Nothing but the lines from the start of the records through the line that contains "Task: Expand the chart to fullscreen" is to be copied, and each is to be copied exactly.

[Given records Boundary: Start]

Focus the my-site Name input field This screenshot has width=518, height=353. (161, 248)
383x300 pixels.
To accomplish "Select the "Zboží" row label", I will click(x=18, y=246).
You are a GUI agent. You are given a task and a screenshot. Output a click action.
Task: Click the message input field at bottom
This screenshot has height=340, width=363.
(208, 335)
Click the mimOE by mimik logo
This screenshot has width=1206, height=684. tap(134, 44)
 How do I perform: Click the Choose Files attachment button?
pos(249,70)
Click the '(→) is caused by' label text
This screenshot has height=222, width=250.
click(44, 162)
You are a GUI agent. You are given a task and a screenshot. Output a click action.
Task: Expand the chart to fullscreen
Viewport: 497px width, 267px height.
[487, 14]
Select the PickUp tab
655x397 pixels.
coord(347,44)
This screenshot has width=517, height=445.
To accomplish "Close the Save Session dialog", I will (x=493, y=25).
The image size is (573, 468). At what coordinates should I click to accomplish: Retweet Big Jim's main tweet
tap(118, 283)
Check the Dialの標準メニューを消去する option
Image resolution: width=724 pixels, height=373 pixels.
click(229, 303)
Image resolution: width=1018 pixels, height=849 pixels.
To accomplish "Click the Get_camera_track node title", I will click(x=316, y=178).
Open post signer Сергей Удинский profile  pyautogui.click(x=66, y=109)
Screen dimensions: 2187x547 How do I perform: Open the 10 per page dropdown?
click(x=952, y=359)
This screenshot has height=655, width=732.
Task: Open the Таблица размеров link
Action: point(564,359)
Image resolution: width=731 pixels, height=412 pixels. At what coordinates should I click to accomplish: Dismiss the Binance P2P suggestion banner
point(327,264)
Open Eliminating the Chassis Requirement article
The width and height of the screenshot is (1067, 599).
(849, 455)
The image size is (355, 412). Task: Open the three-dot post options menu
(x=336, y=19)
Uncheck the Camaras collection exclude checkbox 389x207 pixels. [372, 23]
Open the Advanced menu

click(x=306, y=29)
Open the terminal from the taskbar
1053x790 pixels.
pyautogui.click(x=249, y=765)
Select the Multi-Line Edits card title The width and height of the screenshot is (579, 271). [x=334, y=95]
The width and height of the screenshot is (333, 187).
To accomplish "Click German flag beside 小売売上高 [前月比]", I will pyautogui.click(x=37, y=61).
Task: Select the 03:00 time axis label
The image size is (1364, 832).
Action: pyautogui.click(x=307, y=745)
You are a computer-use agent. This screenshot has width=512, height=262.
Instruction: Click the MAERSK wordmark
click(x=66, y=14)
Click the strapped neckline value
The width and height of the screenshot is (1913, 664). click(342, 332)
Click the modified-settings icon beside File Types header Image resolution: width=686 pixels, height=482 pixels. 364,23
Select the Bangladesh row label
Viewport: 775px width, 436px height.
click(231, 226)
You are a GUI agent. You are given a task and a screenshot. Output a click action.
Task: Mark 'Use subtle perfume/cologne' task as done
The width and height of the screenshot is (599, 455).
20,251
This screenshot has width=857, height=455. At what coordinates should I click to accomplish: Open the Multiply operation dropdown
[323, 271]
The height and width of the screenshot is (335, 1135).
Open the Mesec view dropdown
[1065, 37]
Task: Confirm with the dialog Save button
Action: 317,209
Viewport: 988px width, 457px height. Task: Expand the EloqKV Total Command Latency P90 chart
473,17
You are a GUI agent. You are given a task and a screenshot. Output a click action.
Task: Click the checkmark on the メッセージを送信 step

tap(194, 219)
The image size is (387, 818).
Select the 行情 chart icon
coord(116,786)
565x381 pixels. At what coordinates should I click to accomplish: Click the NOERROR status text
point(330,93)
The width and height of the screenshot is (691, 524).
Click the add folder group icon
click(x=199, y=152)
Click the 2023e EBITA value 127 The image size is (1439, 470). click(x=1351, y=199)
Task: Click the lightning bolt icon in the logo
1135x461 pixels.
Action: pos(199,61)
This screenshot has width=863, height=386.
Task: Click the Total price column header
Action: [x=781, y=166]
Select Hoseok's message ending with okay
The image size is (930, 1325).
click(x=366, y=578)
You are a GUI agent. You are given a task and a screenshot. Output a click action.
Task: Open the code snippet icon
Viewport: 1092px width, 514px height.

[Given records Boundary: End]

**Finished task:**
Focus the my-site Name input field This screenshot has width=518, height=353. (161, 248)
383x300 pixels.
To accomplish "Select the "Zboží" row label", I will click(x=18, y=246).
You are a GUI agent. You are given a task and a screenshot. Output a click action.
Task: Click the message input field at bottom
This screenshot has height=340, width=363.
(208, 335)
Click the mimOE by mimik logo
This screenshot has width=1206, height=684. tap(134, 44)
 How do I perform: Click the Choose Files attachment button?
pos(249,70)
Click the '(→) is caused by' label text
This screenshot has height=222, width=250.
click(44, 162)
You are a GUI agent. You are given a task and a screenshot. Output a click action.
Task: Expand the chart to fullscreen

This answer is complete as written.